On ‘Amoris’ anniversary, let’s appreciate its beauty and relevance
- Cardinal Donald Wuerl April 8, 2017
Many believe that Cardinal Wuerl is a progressive. I don't. I have never found any of his teachings to be anything but orthodox and traditional. But the good Cardinal is certainly not far right or far left but squarely within the Tradition of the Church, mainline Catholicism that is respectful of different insights.
Cardinal Wuerl came to my attention in the late 1980's when he was sent by Pope St. John Paul II to be the coadjutor bishop with Archbishop Hunthausen in Seattle, Washington. That archbishop can rightly be called a far left progressive and that is why Cardinal Wuerl was sent there. The liberal progressives chewed up and spit out the the Coadjutor Bishop and he left Seattle and Hunthausen remained until his death.

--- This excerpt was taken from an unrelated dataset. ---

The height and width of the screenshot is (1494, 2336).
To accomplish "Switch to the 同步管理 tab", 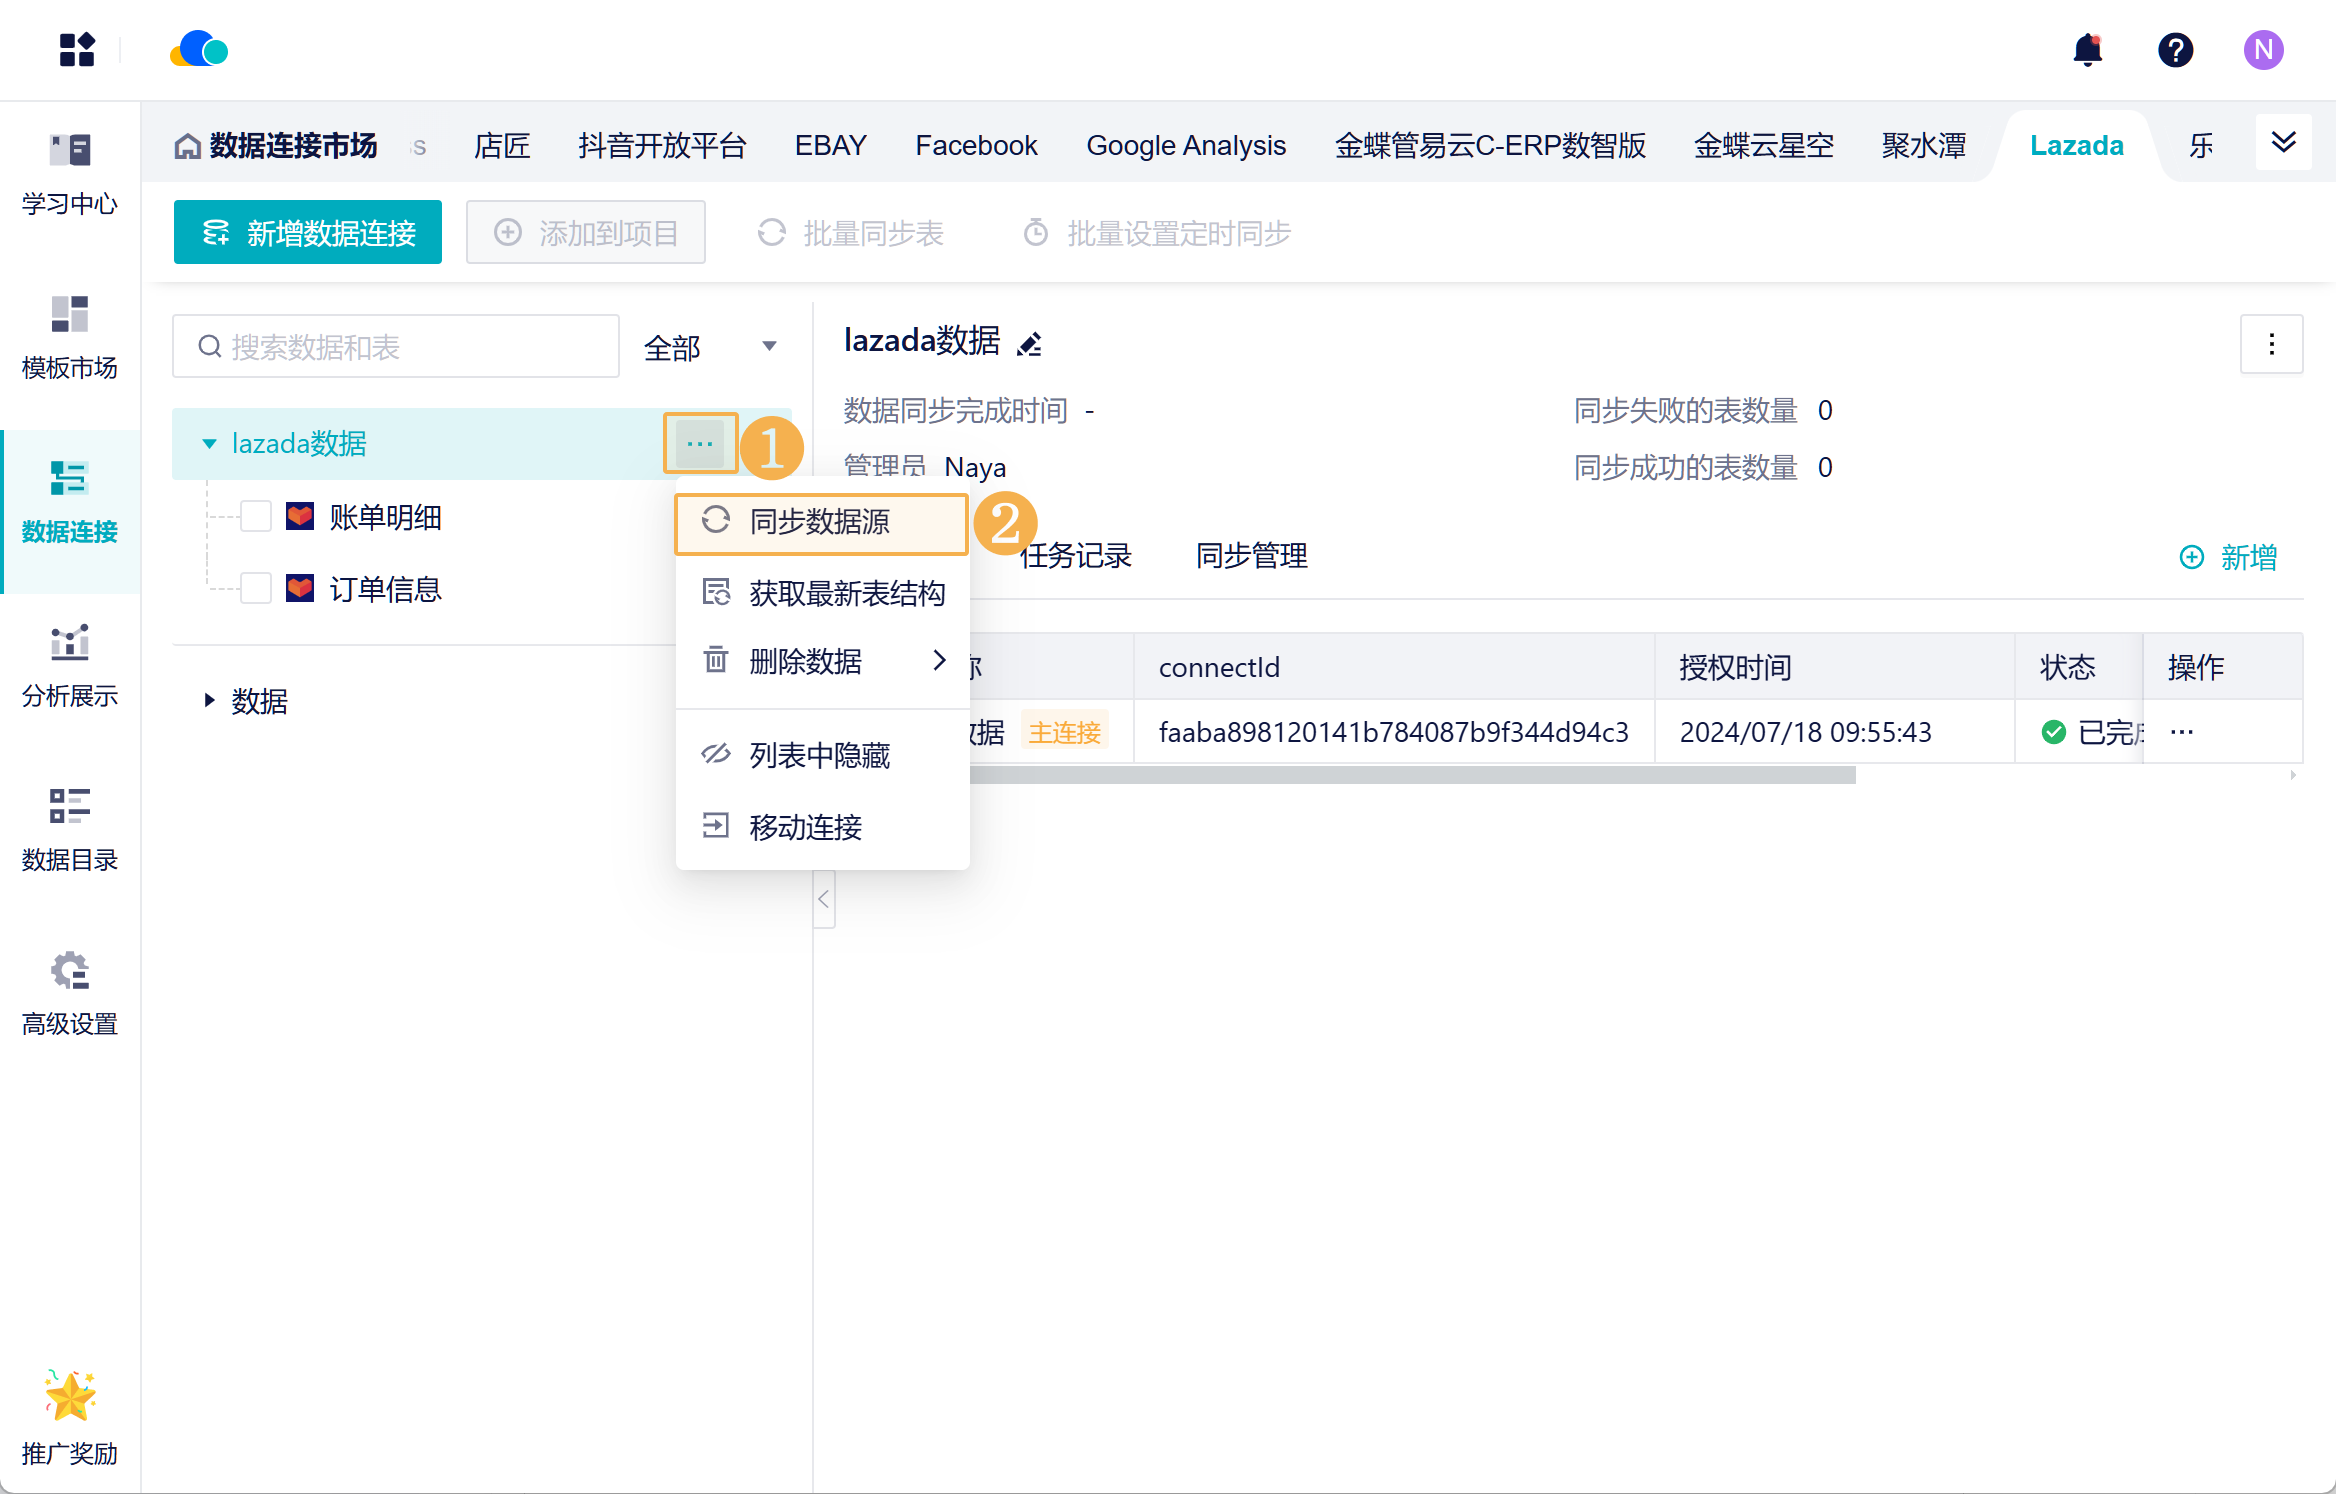I will [1251, 555].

Thus I find Cardinal Wuerl's commentary on Amoris Laetia very good and very unifying. I only wish that Pope Francis would be so clear!
Here are some soundbites:
In the document, Pope Francis approaches his teaching ministry as a pastor of souls. Without claiming to present an entire pastoral plan, the Holy Father calls for a family apostolate that offers more adequate catechesis and formation, not only of engaged and married couples and their children, but also priests, deacons, seminarians, consecrated religious, catechists, teachers, social workers, medical professionals, and other pastoral workers.

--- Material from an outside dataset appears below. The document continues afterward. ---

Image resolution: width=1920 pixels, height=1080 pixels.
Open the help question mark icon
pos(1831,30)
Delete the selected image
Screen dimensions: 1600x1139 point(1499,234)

The pastoral implications of Amoris Laetitia have been the object of much attention, and some controversy. The hermeneutic required for a fruitful appropriation of the document’s teaching on this point is based on the understanding that none of the teaching of the Church has been changed: This includes the doctrine on the indissolubility of marriage, the directives of the Code of Canon Law, and also the role of individual conscience in the determination of personal culpability.
The exhortation does not create some sort of internal forum process in which a marriage can be annulled, or in which the objective moral order can be changed. Instead, the exhortation places greater emphasis on the role of the individual conscience in appropriating those moral norms in the person’s actual circumstances.
The judgment of conscience of an individual believer does not replace or change the objective teachings of the Church, but it does address his or her culpability before God for their actions.